[Problems to solve]
A: From the invention summary below, list every component that the text calls conductive or a conductor. Include the fixing means as one item.
B: Return, word for word, the part of the invention summary below that opens with the words containing "SUMMARY OF THE" and closes with "electrode-carrier element passes.".

[Text section]
SUMMARY OF THE INVENTION

Thus, in a first aspect, the present invention provides a device for providing improved electrical contact between an electrical conductor for feeding electrical current and forming a portion of an electrical current feed connection, on the one hand and an electrode or its electrically conductive electrode-carrier element mounted to move in an insulating support, on the other. The device of the invention comprises permanent electrical contact means interposed between the electrical conductor and the electrode or its electrode-carrier element, characterized in that said permanent electrical contact means comprise a fixed position nut-forming element made of electrically conductive material and including an axial bore through which the electrode or its electrode-carrier element passes.

Preferably, the nut-forming element is fixed to an electrically conductive connection tab by any appropriate and advantageously electrically conductive means such as a screw, said connection tab being embedded in the insulating support and forming a portion of the electric current feed connection to the electrode or its electrode-carrier element.

In accordance with another particularly advantageous characteristic of the invention, the above-mentioned axial bore is threaded and the electrode or its electrode-carrier element includes a corresponding thread extending over an appropriate zone covering the extreme displacement positions of the electrode or its carrier element. Preferably, this threading is continuous so as to provide electrical contact over as large an area as possible.

[Data excerpt]
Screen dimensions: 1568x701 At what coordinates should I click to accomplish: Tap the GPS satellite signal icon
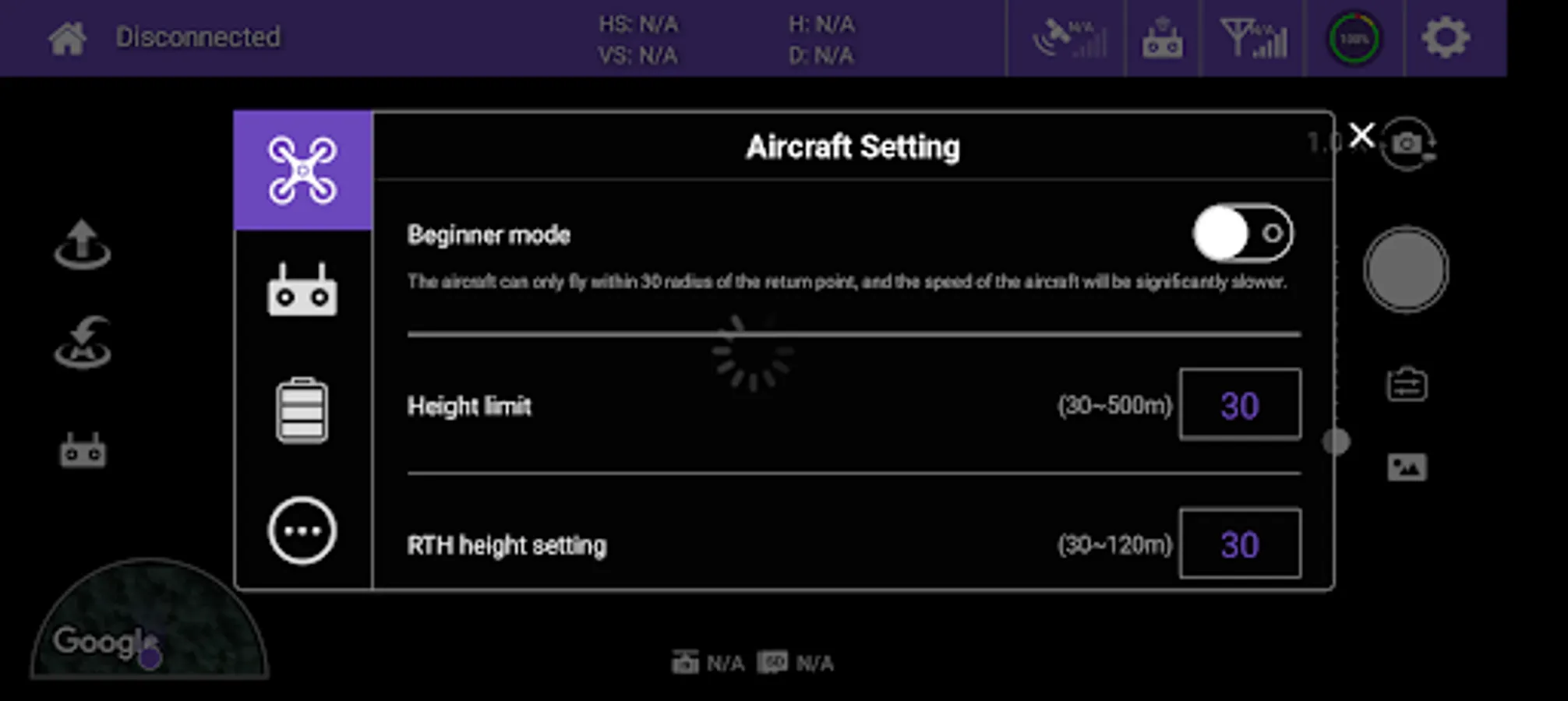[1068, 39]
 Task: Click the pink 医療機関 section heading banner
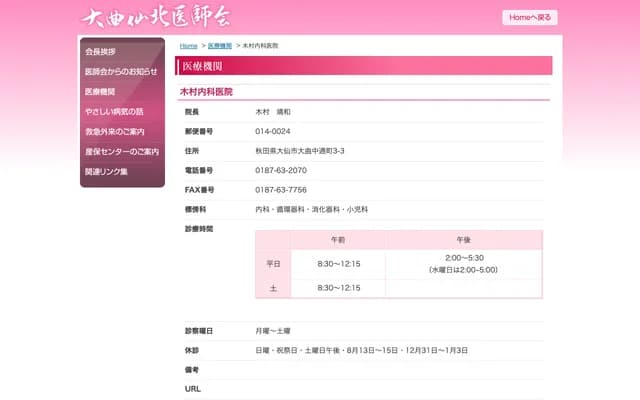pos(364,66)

[Per-task outputs]
A:
- the electrical conductor for feeding electrical current
- the electrically conductive electrode-carrier element
- the fixed position nut-forming element made of electrically conductive material
- the electrically conductive connection tab
- the advantageously electrically conductive fixing means, such as a screw

B:
SUMMARY OF THE INVENTION

Thus, in a first aspect, the present invention provides a device for providing improved electrical contact between an electrical conductor for feeding electrical current and forming a portion of an electrical current feed connection, on the one hand and an electrode or its electrically conductive electrode-carrier element mounted to move in an insulating support, on the other. The device of the invention comprises permanent electrical contact means interposed between the electrical conductor and the electrode or its electrode-carrier element, characterized in that said permanent electrical contact means comprise a fixed position nut-forming element made of electrically conductive material and including an axial bore through which the electrode or its electrode-carrier element passes.